I used the tip of the iron to tack down the beginning and end of the working area.

I cut the bonding web into the size of piece I was working on to get the over/under - under/over look of the inside trim I was working on.

After tacking down the trim at the beginning and end of the working area, I used my damp ironing cloth to press down the piece I was working on.

The longer I worked on the project, the better I got and planning out longer distances of trim.

I hid cut pieces of trim under a straight piece of trim in several places.

The final photo in this step shows the end of one side over one square. I cut the trim too short when so I used smaller pieces to finish it off.
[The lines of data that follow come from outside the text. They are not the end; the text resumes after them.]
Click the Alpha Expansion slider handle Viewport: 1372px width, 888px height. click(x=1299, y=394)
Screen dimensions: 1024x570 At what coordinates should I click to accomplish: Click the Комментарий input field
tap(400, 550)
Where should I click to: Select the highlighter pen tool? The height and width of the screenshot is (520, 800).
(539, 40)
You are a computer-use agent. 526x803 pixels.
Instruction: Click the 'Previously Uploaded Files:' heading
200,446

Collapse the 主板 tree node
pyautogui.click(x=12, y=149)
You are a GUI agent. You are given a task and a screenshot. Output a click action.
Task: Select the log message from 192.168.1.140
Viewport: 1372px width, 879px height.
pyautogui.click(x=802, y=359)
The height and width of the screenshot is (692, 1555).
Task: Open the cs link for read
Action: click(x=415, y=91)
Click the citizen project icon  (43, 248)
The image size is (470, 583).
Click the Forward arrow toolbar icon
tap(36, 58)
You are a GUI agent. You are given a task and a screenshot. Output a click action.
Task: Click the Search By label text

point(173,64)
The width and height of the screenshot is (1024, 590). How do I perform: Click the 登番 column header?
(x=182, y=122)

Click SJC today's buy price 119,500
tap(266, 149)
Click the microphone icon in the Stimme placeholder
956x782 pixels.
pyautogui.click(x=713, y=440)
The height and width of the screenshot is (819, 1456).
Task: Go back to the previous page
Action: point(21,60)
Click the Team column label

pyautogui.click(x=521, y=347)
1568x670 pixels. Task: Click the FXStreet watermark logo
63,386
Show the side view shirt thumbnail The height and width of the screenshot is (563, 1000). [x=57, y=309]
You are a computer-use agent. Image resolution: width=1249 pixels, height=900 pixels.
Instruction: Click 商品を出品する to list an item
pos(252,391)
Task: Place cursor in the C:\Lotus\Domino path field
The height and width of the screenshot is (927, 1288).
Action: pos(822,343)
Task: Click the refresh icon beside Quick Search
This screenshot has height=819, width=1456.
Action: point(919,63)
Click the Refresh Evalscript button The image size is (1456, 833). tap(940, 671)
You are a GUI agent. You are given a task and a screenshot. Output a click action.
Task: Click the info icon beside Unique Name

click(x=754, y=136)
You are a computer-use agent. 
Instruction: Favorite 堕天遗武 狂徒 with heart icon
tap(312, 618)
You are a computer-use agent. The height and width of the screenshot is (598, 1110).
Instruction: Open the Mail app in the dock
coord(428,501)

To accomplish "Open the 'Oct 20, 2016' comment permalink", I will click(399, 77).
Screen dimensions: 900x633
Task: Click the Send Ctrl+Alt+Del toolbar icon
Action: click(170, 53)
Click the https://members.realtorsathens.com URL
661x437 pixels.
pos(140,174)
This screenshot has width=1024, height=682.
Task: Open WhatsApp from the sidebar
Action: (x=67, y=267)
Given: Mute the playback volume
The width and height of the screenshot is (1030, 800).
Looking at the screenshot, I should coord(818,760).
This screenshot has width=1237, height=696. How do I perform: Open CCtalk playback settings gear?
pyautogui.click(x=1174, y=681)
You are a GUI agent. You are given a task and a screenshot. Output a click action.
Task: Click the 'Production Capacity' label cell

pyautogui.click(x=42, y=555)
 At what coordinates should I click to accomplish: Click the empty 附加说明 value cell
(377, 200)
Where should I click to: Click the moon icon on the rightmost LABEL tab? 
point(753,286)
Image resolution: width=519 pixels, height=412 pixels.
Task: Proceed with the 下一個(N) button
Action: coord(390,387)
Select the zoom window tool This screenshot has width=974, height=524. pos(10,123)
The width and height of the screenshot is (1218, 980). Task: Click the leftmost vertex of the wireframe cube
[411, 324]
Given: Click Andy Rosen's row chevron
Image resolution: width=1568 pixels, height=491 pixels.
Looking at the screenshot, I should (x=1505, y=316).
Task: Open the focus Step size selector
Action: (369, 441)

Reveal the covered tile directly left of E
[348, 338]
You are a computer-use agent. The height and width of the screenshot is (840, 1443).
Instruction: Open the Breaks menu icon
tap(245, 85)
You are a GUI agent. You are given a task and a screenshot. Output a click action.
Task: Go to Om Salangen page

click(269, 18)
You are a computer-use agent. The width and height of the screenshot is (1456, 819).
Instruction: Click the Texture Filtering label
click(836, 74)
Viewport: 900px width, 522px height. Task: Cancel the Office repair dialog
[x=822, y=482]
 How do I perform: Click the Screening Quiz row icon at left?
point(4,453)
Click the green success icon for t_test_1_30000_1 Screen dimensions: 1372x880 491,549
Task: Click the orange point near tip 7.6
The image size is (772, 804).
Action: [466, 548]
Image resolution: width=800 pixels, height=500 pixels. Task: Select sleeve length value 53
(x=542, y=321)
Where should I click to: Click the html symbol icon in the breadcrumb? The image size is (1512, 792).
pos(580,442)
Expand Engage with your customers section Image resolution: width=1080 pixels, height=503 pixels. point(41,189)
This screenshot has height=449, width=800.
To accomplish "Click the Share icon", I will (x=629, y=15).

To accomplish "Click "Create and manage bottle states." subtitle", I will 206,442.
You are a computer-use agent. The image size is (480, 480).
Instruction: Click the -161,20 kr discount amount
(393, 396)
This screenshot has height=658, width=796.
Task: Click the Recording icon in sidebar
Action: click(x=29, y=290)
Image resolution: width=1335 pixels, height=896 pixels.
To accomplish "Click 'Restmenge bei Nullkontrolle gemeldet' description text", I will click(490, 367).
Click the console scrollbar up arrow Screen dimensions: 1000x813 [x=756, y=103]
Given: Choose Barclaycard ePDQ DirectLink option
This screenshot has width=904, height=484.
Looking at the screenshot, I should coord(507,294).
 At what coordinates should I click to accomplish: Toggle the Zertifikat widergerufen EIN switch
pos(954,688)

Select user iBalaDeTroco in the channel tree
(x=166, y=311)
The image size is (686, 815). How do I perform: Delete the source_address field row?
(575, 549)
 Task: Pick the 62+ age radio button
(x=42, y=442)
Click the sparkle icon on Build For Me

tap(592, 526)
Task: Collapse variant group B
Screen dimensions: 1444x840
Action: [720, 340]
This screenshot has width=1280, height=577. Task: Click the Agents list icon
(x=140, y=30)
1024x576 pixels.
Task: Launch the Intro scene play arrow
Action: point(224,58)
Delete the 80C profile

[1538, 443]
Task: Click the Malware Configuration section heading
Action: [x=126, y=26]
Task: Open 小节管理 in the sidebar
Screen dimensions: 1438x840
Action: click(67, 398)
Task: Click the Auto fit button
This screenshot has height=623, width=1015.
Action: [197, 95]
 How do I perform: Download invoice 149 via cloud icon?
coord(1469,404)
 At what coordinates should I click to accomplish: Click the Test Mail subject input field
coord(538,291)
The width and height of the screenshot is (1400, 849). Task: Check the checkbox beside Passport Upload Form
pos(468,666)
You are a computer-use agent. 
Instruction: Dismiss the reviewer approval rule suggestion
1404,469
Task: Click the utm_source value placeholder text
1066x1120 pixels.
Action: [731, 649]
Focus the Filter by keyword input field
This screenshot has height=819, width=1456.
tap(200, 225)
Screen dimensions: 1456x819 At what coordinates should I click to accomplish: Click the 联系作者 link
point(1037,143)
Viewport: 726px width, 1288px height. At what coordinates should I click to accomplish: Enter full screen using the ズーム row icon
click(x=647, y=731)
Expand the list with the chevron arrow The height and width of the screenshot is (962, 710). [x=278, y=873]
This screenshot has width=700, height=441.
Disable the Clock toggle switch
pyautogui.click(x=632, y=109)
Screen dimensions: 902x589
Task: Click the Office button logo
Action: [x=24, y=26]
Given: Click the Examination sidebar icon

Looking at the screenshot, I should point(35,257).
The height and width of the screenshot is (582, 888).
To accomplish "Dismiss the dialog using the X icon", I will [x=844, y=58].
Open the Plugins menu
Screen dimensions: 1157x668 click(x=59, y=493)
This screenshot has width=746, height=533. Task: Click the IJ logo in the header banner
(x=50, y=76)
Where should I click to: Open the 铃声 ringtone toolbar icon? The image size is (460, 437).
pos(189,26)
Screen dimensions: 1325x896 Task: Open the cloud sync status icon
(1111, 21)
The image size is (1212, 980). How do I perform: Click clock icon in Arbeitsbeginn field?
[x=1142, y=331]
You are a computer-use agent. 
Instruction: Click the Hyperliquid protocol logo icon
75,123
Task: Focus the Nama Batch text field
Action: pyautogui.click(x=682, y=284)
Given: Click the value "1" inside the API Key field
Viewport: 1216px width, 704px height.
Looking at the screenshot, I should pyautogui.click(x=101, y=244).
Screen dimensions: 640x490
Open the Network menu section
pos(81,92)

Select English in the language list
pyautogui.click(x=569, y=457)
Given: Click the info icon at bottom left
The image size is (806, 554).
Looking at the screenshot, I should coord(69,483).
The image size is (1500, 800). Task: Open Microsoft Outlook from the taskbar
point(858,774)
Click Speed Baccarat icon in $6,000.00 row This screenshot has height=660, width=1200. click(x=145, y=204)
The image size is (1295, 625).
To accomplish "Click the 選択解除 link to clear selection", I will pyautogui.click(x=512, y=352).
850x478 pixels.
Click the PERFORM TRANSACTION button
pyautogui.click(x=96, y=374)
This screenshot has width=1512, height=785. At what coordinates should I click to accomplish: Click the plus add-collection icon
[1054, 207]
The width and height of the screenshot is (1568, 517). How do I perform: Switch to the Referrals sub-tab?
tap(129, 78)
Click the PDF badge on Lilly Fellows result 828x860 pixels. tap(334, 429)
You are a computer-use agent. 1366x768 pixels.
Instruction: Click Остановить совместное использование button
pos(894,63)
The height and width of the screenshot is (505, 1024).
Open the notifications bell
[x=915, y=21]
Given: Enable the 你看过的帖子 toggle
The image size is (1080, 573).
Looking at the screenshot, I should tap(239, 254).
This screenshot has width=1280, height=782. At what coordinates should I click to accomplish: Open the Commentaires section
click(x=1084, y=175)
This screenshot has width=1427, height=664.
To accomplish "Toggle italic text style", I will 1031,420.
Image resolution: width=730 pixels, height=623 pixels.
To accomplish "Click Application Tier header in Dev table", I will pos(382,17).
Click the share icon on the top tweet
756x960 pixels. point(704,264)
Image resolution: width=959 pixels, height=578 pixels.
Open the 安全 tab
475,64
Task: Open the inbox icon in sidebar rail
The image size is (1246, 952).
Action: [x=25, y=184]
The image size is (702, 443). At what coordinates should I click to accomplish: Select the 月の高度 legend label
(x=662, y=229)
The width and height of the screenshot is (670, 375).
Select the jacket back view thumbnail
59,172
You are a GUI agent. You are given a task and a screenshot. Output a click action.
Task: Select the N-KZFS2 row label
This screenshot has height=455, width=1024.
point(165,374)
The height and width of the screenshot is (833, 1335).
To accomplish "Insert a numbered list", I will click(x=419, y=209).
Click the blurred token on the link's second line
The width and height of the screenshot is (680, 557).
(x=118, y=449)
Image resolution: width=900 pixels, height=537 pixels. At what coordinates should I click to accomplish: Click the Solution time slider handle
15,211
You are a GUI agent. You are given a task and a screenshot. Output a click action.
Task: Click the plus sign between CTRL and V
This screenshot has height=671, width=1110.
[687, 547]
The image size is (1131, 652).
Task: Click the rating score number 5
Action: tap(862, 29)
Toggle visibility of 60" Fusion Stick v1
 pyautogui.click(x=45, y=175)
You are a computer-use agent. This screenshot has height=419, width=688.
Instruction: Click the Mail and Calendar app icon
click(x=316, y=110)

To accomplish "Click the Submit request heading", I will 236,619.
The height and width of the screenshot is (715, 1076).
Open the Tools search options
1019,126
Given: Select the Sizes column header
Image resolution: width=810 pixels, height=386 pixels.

Step 10: Iron the Outside Trim

I used three packages of iron-on hem tape. If I were to do this again, I would definately take the time to either find a wider trim or use grosgrain ribbon to finish off the edge of the tablecloth.

The first thing I did was trim any and all overhanging pieces. The edge trim was only going to be as even as the edge I was going to cover, so I wanted to keep the edge straight.

Unlike the inside trim, the outside trim was laid over all of the edges and I didn't have to place any fusible webbing because it came with the iron-on capability.

I started in one corner and it took less than an hour to tack and iron each piece of trim. I did not use a damp ironing cloth as the directions did not actually state that it was important for this type of material.

I placed the iron directly onto the outside trim because I wanted to keep it as straight as possible, and I pressed the pieces in small sections, checking and double checking how the trim was laying along the edge.

I did not slide the iron.

When I was finished, I was kind-of in shock. Although I will probably never do something like this again, I'm glad I used up old saved jeans and technically this was my first quilt-like project.

I didn't have directions or a completed project to follow, but I wrote this instructable to help others! Give me a shout out if it helps you!

Thanks for checking this DIY no-sew tablecloth out. Have a great summer all!